Bakü ve Tahran yakınlaşmasının perde arkası

26 Nisanda Azerbaycan’ın İran’daki büyükelçisi Cavanşır Ahundov İran’in Mehr ajansına yakın zamanda İran Cumhurbaşkanının kendi ülkesini ziyaret edeceğini bildirdi. Hasan Ruhaninin Bakü ziyareti bu iki devlet ilişkilerinin iyiye gittiğinin bir göstergesidir.

İran Cumhurbaşkanı Azerbaycan liderinin 9 Nisanda İran’ı ziyareti sırasındaki Bakü’de görüşme teklifini kabul etmişti. Azerbaycan savunma bakanı Zakir Gasanov 14 Nisanda Tahrana resmi bir ziyaret gerçekleştirmişti. Bu görüşmelerden sonra yayınlanan resmi bildirilerde her iki tarafın dünya ve bölgesel sorunlarda aynı görüşleri paylaştıklarının ve tarafların kendi aralarındaki ilişkilerini daha ileriye götürmek istediklerinin altı çizilmiştir.    

Sorunlu ilişkiler ve casusluk kavgaları

Bu iki komşu devletin işbirliği içinde olmaları gayet doğal kabul edilmelidir. Ancak unutmamak gerekir ki bu iki devlet uzun zaman kendi aralarında anlaşmazlık ve kavga içinde idiler. Bu dönem bugün bitmiş gibi gözüküyor. İki devlet arasını bozan ve aslında halı hazırda ortadan tam olarak kalkmayan sorunlar aşağıdakilerdir:

İran bir şia İslam devletidir. İran’ın dini rehberleri kendilerini dünyadaki bütün Şiilerin manevi liderleri olarak tanıtmak çabasındadırlar. Ancak bu faktör kendini laik devlet olarak gören Azerbaycan tarafını tedirgin etmiştir.

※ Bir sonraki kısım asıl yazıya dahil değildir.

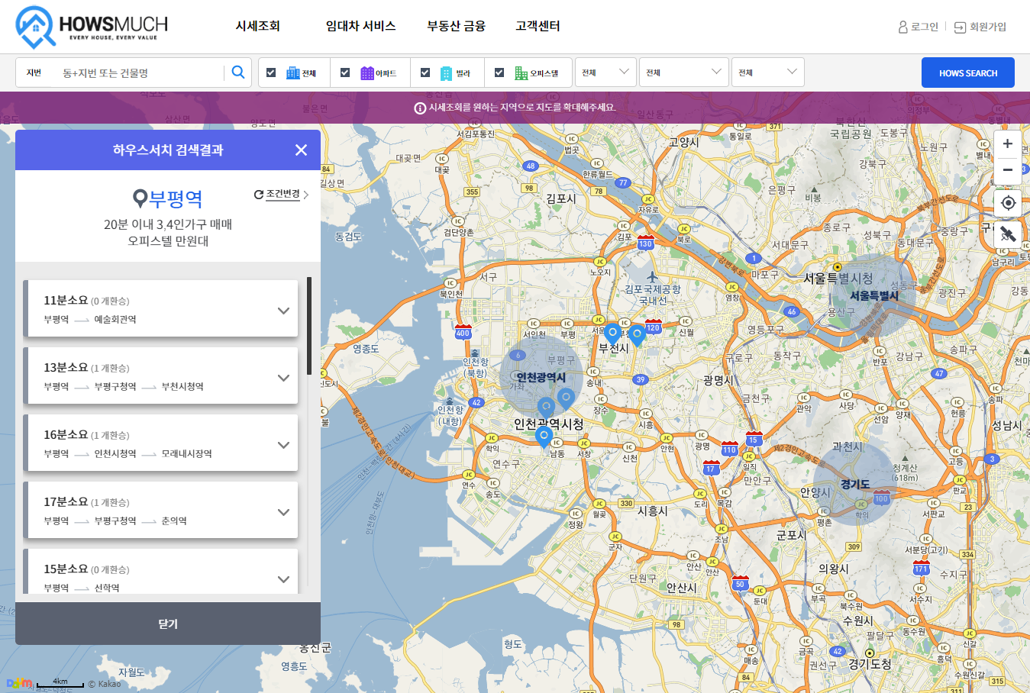The image size is (1030, 693).
Task: Open the 임대차 서비스 menu
Action: pos(360,26)
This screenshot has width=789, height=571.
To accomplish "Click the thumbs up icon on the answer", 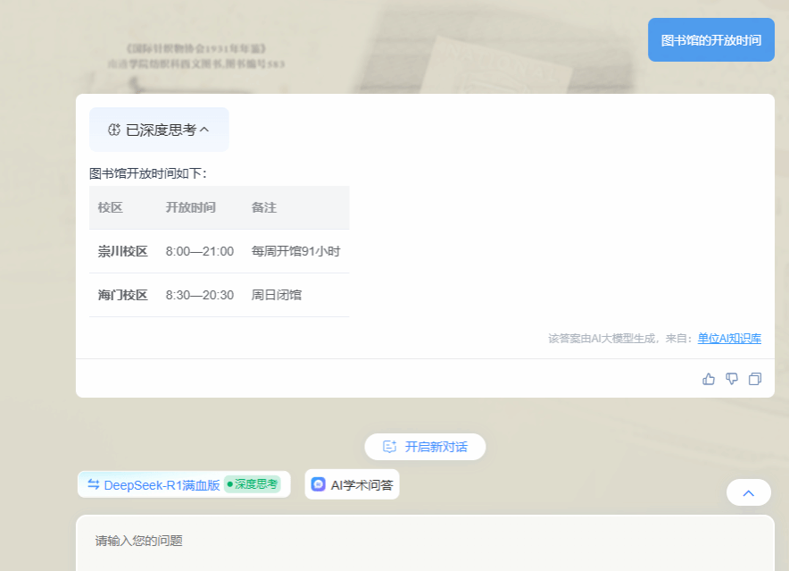I will pyautogui.click(x=709, y=379).
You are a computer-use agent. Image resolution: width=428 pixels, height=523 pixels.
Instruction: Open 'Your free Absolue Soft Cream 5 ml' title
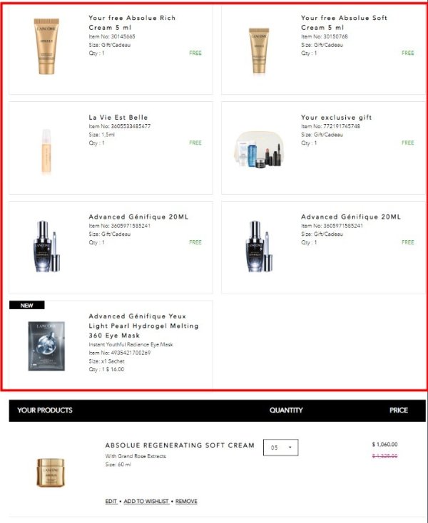tap(344, 23)
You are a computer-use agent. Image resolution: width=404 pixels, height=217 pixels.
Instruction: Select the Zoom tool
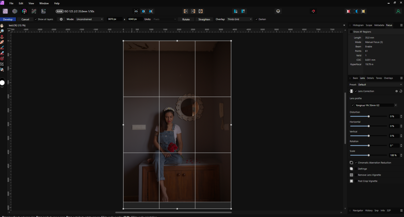2,31
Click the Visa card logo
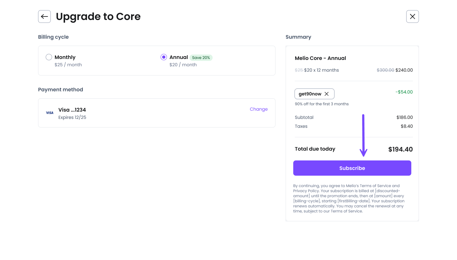Image resolution: width=457 pixels, height=260 pixels. click(50, 113)
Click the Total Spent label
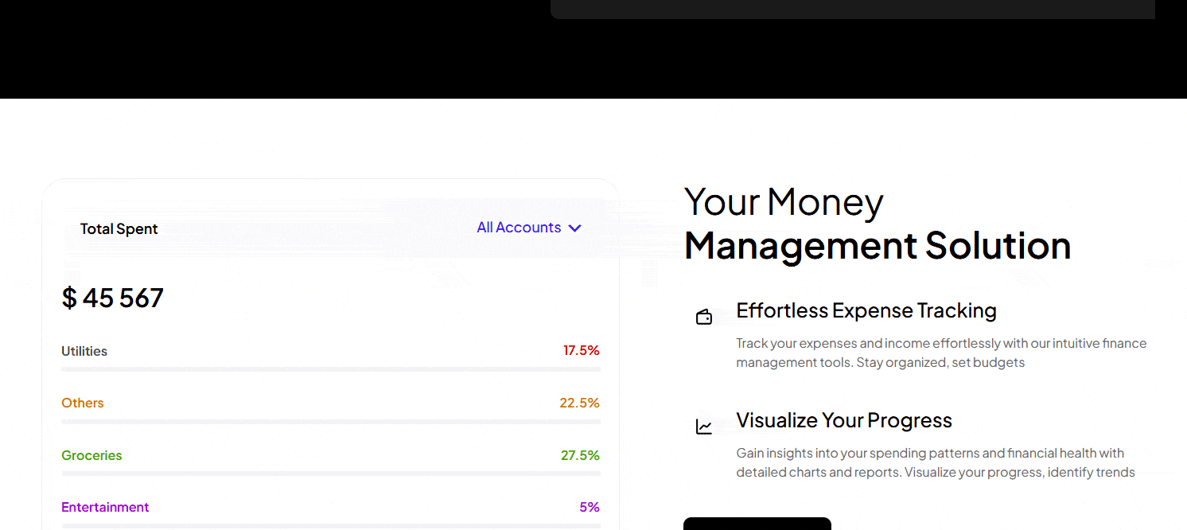 point(119,229)
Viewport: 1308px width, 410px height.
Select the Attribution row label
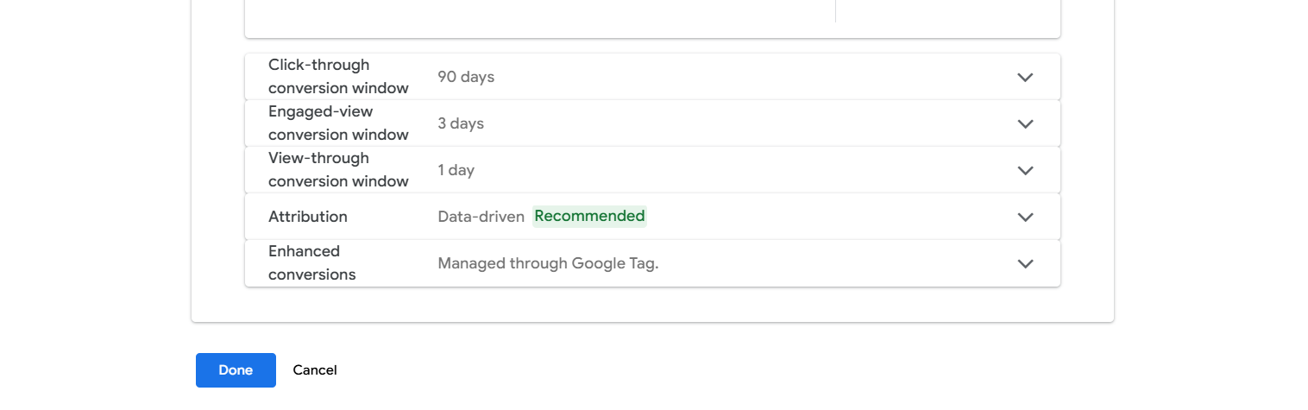(308, 217)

Onların bu tedirginliği neticesinde 2012 yılın başında Azerbaycan istihbaratı onlarca İran ajanlarını ele geçirdiler. Azerbaycan tarafı bu ajanları casuslukta ve hatta terör eylemlerini hazırlamakla suçladı. İran ve Azerbaycan umumi tarihe sahibidirler, bir de Azerbaycan nüfusunun yüzde 65’i Şii inancına sahiptir. Bu da ikili ilişkilerde İran’ın elini güçlendirir…

İlginçtir ki casusluk suçlamaları her iki tarafta görülmüştü. 2012 yılda Tahran Azerbaycan’dan bu memlekete İran’a karşı faaliyette bulunan İsrail istihbarat birimlerinin bitirilmesinin istemişti. Azerbaycan’ın İsrail’den 1,6 milyar dolara pilotsuz uçaklar ve hava saldırısını önleyici askeri malzeme satın almasını İran kendisi için yeni problem olarak görmüştü..  

Bir de güvenlik uzmanı Marc Peri, Foreign Policy dergisinde olası Amerika İran savaşında Azerbaycan’ın kendi askeri hava alanlarını Amerikalıklara tahsis edeceğini yazmıştı.Tabii Amerika tarafı bunu reddetti. Ancak dünya siyasetinde ağırlığı olan birinin böyle iddiası Tahran ve Bakü arasındaki güveni sarsmıştı.

Özetlersek, İran Azerbaycan’ın batı ve İsrail ile askeri ve enerji alanındaki işbirliğinden ciddi rahatsızdı. İkili ilişkilerde sorun olarak görünen önemli konulardan biri de çoğunluğu İran kuzeyinde yaşaya Azeri nüfuzudur. Onların sayısı en azından 20 ya da 35 milyon olarak bilinir ve bu Azerbaycan nüfuzunun ikiden fazlasıdır.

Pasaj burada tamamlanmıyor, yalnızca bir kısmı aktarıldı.